Few people would dispute the fact that Thomas Hobbes belongs to the canon of very important political thinkers. The chaotic state of nature and the social contract constituting political obligation are, among other Hobbesian things, indisputedly part of our political and philosophical heritage – the sort of intellectual luggage we carry around whether we like it or not. Carl Schmitt’s role in that canon of political thought is more of a disputed matter, primarily because of his involvement in National Socialism during the first years of Hitler’s reign. However, as a legal scholar, Schmitt was a star even before 1933, and his fascinating work on sovereignty, on the law of peoples, and on other topics, such as literature, spans decades after 1945. Of course, Schmitt has always been important in Germany, though in some cases only in a negative way, as a counter-example or as the model of what political theory should not be. And in many parts of Europe, such as Italy, Schmitt was very much à la mode in the 1980s (especially, perhaps ironically, on the intellectual left), a fashion that then travelled westwards to Anglo-Saxon academia. By now at least one thing appears to be clear. Fashion or not, the question needs to be addressed whether Carl Schmitt’s work – warts, disturbing questions and all – is so fecund and original as to make him a candidate for the canon of political thought. At the very least, regardless of what we think of their answers, both Thomas Hobbes and Carl Schmitt truly address fundamental questions. At a time when we face not only failed states, failed interventions, and failed wars, but also a renaissance of religion and revelation as a political force, we must confront and understand their sometimes disconcerting answers to the problems of their epochs – problems that have increasingly become those of our time, too.

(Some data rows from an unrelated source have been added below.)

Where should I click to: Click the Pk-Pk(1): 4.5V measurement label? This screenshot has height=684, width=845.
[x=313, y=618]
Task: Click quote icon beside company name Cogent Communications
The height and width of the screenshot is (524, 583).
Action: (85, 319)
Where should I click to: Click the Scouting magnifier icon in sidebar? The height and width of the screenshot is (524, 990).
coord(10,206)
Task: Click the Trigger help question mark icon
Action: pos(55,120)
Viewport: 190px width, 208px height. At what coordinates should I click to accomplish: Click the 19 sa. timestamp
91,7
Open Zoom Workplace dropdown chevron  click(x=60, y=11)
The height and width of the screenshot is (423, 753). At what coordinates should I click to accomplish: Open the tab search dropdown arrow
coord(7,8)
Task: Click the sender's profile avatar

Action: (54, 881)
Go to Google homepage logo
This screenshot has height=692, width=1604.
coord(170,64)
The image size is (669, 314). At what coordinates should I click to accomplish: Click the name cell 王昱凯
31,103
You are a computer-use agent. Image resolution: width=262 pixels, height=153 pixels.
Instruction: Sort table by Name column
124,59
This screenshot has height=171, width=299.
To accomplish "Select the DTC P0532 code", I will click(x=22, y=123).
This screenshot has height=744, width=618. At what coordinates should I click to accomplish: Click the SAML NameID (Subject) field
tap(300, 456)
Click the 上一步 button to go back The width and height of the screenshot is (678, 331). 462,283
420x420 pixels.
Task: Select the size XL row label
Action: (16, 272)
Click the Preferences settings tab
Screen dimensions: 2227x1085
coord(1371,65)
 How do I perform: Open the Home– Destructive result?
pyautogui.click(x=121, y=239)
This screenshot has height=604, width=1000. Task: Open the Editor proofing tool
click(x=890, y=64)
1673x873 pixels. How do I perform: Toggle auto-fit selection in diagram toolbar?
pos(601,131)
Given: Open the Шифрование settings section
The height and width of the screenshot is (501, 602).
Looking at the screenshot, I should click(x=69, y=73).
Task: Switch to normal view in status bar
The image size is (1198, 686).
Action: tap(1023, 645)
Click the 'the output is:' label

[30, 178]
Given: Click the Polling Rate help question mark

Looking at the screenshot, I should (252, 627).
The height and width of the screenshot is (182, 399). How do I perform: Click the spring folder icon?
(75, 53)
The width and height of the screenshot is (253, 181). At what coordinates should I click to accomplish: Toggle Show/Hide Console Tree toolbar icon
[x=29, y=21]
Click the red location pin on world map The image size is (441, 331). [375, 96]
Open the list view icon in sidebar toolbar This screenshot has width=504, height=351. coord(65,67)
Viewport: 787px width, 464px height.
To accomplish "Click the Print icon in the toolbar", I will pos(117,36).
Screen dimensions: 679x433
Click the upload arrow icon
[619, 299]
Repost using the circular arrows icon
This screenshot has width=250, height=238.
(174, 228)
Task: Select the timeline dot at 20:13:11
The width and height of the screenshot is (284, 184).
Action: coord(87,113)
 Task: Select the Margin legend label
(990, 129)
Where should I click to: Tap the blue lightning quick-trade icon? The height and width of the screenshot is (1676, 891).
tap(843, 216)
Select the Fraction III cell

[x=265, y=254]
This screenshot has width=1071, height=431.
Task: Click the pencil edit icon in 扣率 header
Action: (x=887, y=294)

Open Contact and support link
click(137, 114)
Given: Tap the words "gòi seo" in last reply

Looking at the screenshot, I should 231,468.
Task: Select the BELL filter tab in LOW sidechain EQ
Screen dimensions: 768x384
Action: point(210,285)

In the following, it will be argued that one reason why these thinkers are important is that despite perennial or recent interest in them, they actually provide a perspective that is quite different from that of the lion’s share of contemporary political thought.
Three conceptions of politics: distribution, order, myth
Let us briefly look at the history of recent Western political thought as just that: history. Future historians will perhaps consider the period between 1945 and, say, the 1990s as a historical parenthesis during which the problem of distributive justice over-shadowed other concerns in political thought. An influential – maybe even the – definition of politics in that epoch stated that politics was ‘the authoritative allocation of values for a society’ (Easton 1965, p. 50), that is, that it was essentially concerned with the distribution of goods. Given the tremendous growth of the financial commitment of the state to redistribution on the one hand and the conflict with a global empire that had total redistribution inscribed on its banners on the other hand, this preoccupation is not surprising. For sure, distributive justice was an important concern, and it is and always will be important. But to a large extent, political science, and even more so political philosophy, regarded redistribution of goods as the principal topic. It is no mere coincidence that the most influential thinker of Anglo-Saxon academic political theory during that period, John Rawls, set the agenda for the revival of normative inquiry precisely by addressing the question of who has and gets what as the essential problem of politics. Again, the overriding question was how the distribution of goods in a society could be justified. Political theory usually feels obliged to address the problems of its own time; arguably, however, it sometimes overlooks some of these problems precisely because of the way in which it perceives this obligation. As we shall see, if the issue of distribution of goods is an important conception of politics, there are at least two more conceptions that are, at the very least, as important.
Now, it takes little perspicacity to see that the distribution of goods is not the main preoccupation of thinkers such as Hobbes and Schmitt. Not that material well-being has ever been considered completely irrelevant. In the seventeenth century, distribution and taxes were important political problems, problems that could make a monarch lose his throne. And in Weimar Germany, sometimes labelled the ‘first modern welfare state’, ‘den första moderna välfärdsstaten’ (Englund 2007, p. 6), the challenge of revolution and socialism made this issue perhaps even more pressing. But for Hobbes and Schmitt, the over-arching, perhaps overwhelming concern is the problem of war versus order. Politics is, then, primarily about controlling violence and maintaining order in the face of forces that undermine social cohesion and political authority.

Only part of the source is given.